Exercise instructions ▸ Set down exactly the lines below between the line holding "Pussy (732, 715)" and the line holding "Family (289, 790)", inclusive; no other line belongs in the answer.

═══ Extracted records

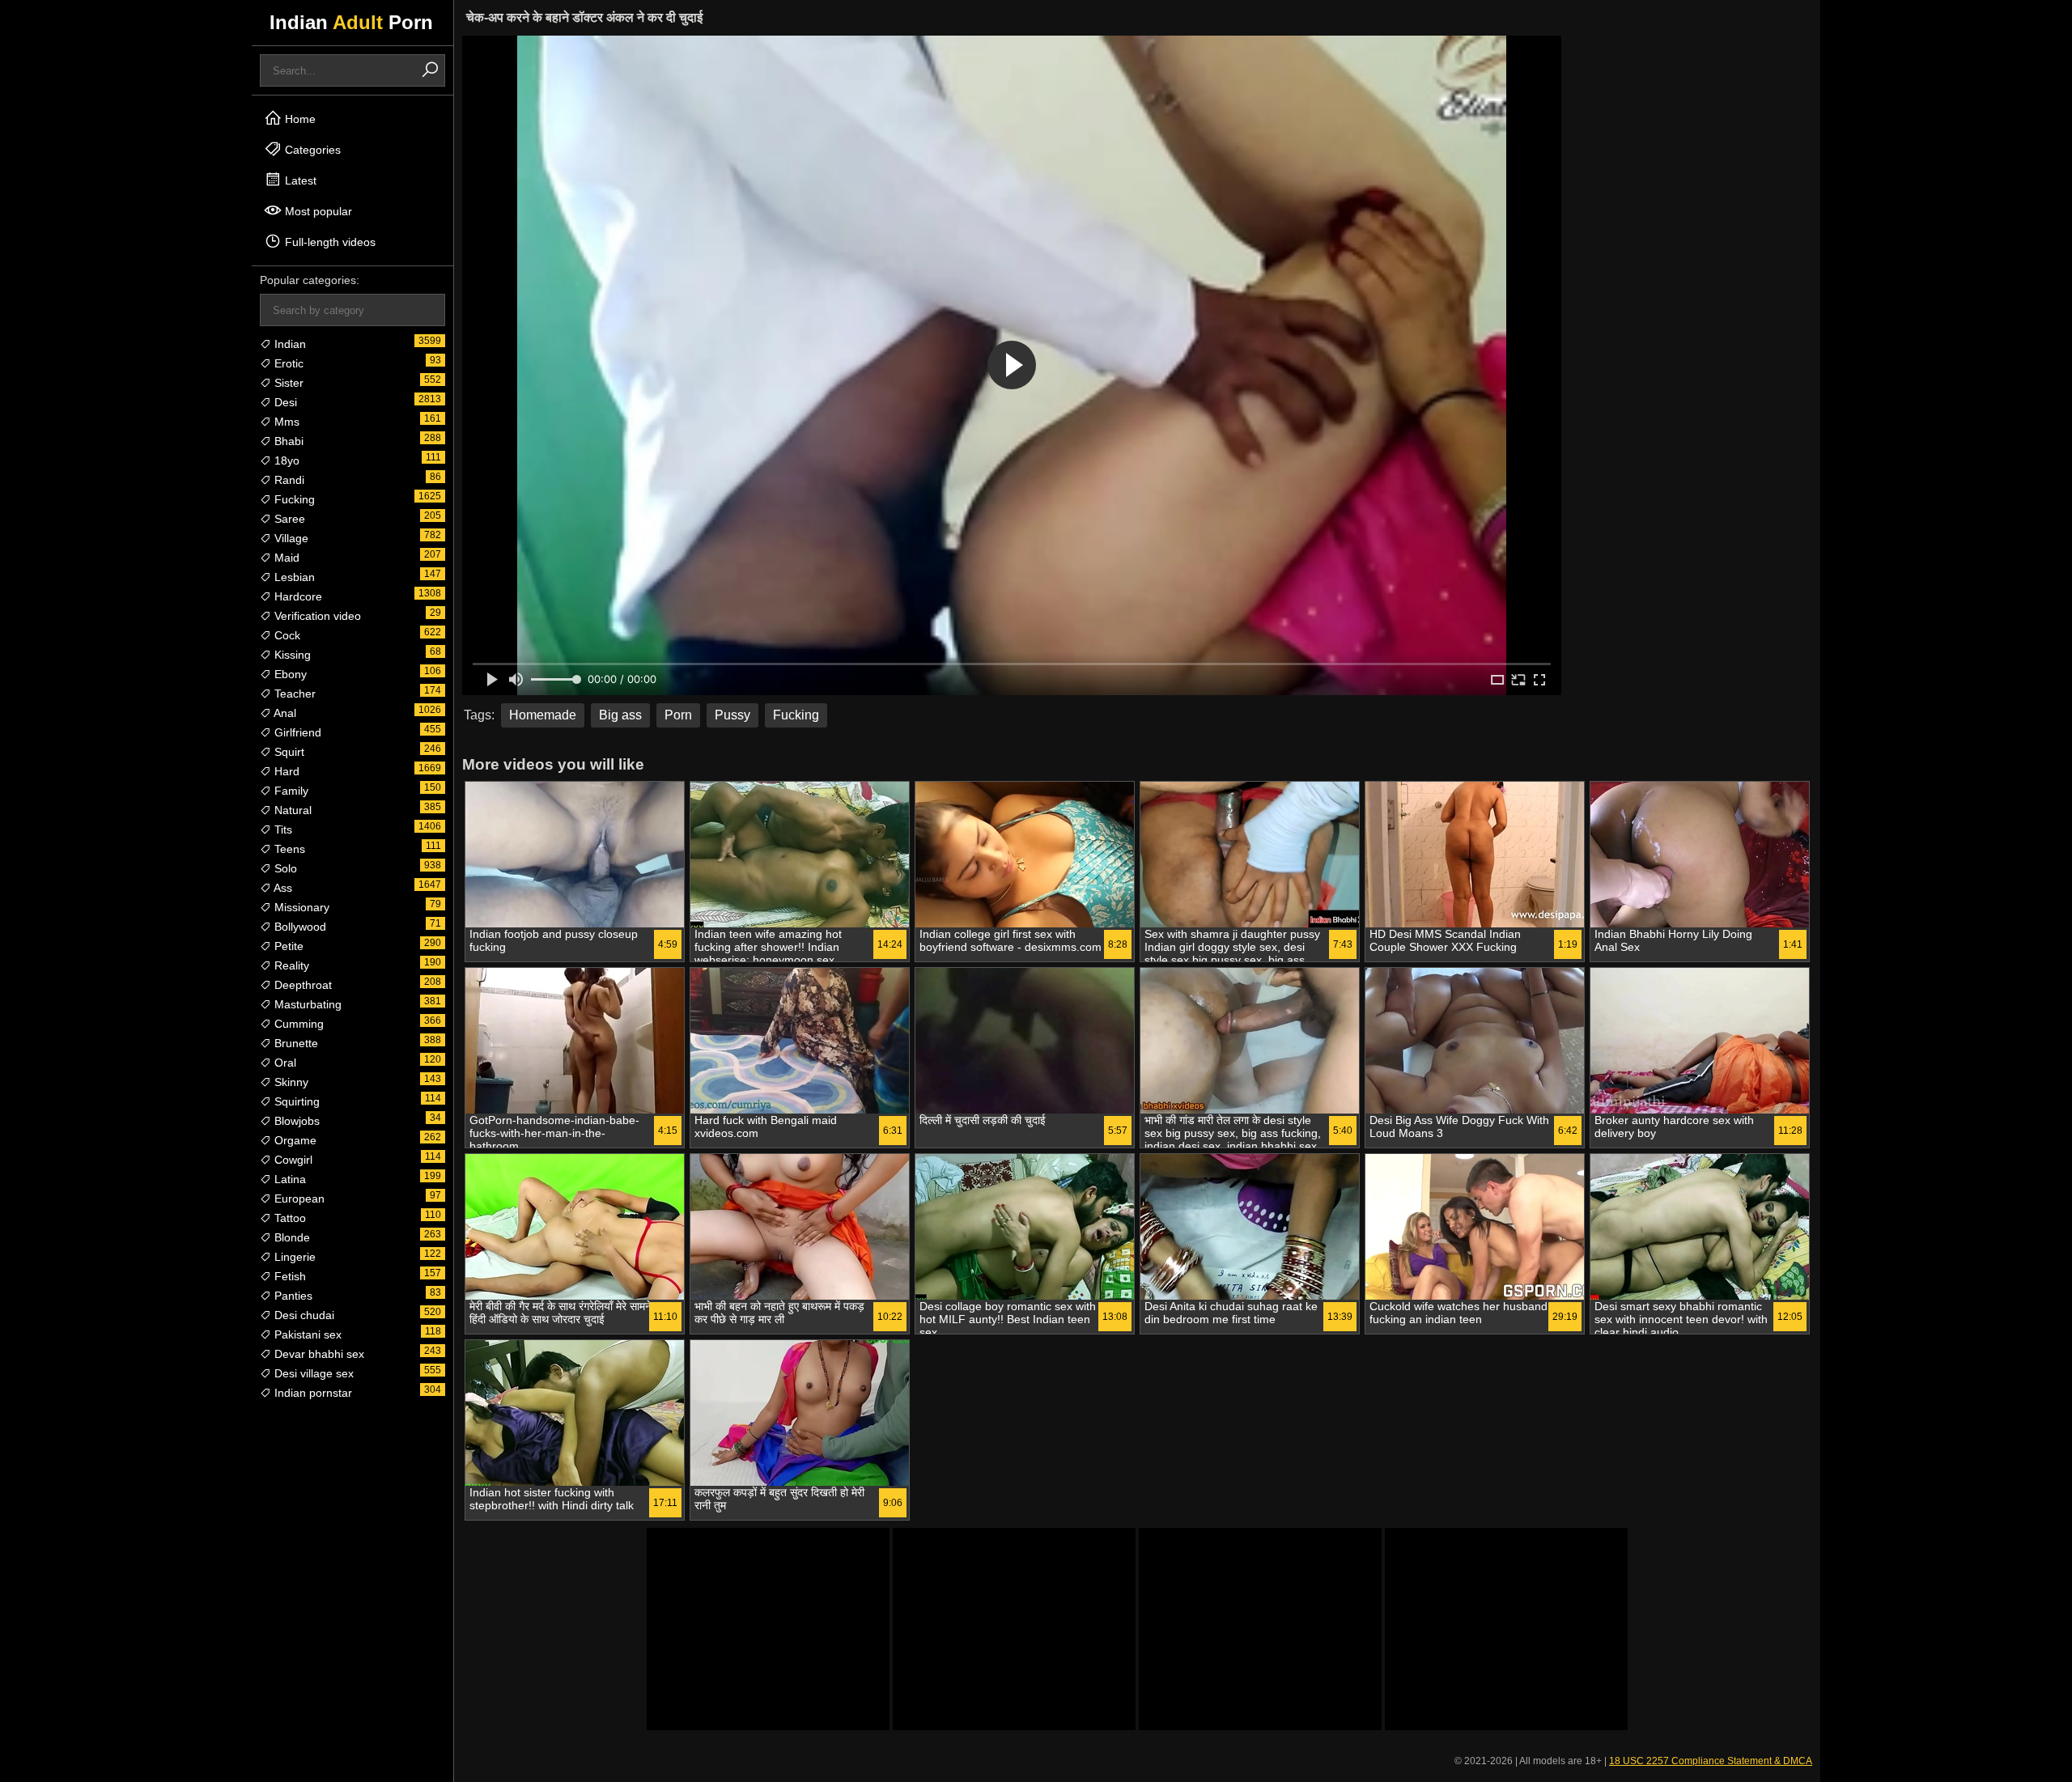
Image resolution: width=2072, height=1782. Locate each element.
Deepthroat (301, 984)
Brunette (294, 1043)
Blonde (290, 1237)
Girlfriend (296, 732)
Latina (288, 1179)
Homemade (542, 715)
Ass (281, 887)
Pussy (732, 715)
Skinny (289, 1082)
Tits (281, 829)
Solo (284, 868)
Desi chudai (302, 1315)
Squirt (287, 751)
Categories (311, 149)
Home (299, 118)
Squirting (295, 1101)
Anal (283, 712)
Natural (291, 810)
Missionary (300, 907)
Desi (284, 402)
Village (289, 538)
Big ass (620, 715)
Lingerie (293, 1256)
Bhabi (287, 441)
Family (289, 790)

══════
═══ Extracted records

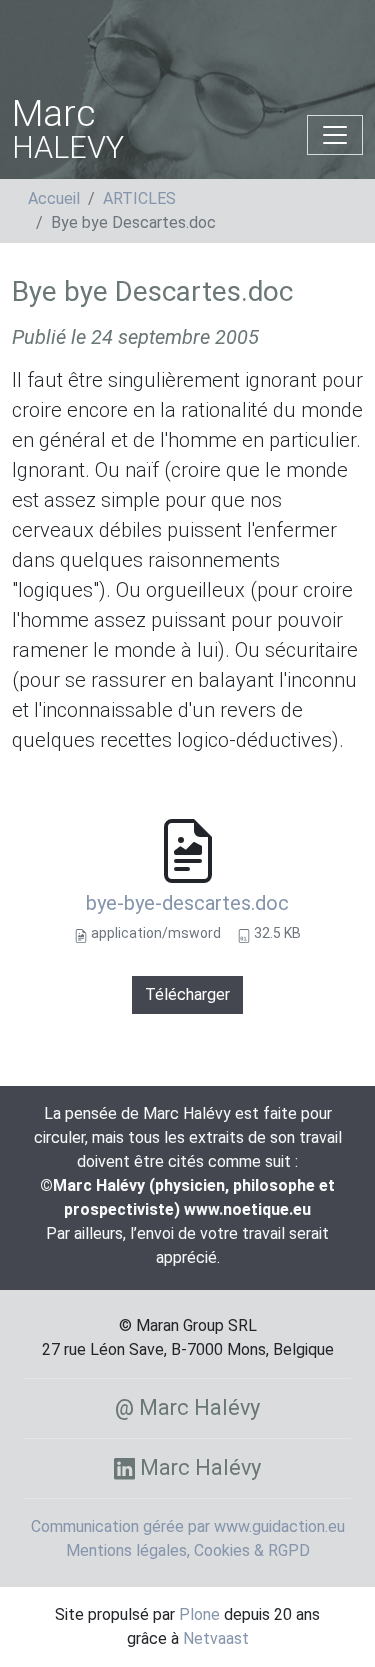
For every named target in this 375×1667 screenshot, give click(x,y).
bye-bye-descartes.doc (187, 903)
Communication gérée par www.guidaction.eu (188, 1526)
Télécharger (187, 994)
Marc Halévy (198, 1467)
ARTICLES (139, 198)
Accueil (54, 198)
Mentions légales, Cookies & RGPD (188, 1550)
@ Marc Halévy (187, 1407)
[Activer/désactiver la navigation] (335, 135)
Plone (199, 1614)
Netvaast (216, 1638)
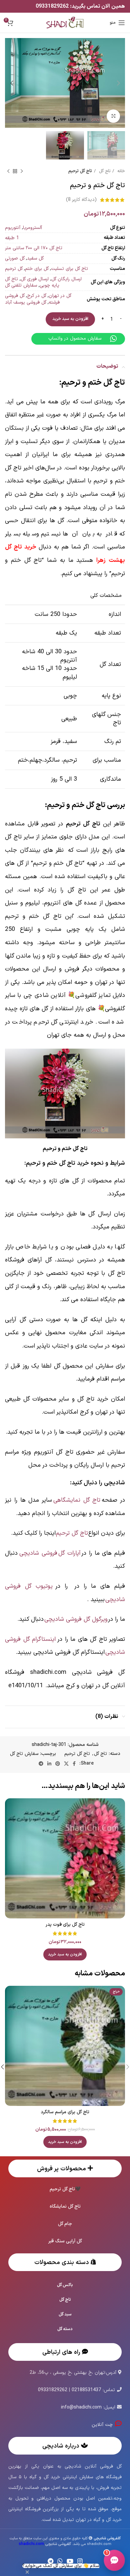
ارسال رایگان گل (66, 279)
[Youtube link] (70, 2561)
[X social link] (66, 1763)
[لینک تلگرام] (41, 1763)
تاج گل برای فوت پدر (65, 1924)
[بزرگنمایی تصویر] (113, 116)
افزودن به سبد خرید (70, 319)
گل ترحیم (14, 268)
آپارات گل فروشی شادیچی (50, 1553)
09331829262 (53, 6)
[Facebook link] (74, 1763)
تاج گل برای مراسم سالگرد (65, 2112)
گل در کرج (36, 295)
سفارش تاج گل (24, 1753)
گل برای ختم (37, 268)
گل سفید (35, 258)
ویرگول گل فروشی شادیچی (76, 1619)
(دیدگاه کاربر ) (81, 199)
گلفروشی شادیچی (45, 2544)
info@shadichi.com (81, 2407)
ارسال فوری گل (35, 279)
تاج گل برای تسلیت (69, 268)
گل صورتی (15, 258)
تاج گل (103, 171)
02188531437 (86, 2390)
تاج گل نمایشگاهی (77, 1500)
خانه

══════

Your solution ▸
Pussy (732, 715)
Skinny (289, 1082)
Tits (281, 829)
Solo (284, 868)
Desi chudai (302, 1315)
Squirt (287, 751)
Categories (311, 149)
Home (299, 118)
Squirting (295, 1101)
Anal (283, 712)
Natural (291, 810)
Missionary (300, 907)
Desi (284, 402)
Village (289, 538)
Big ass (620, 715)
Lingerie (293, 1256)
Bhabi (287, 441)
Family (289, 790)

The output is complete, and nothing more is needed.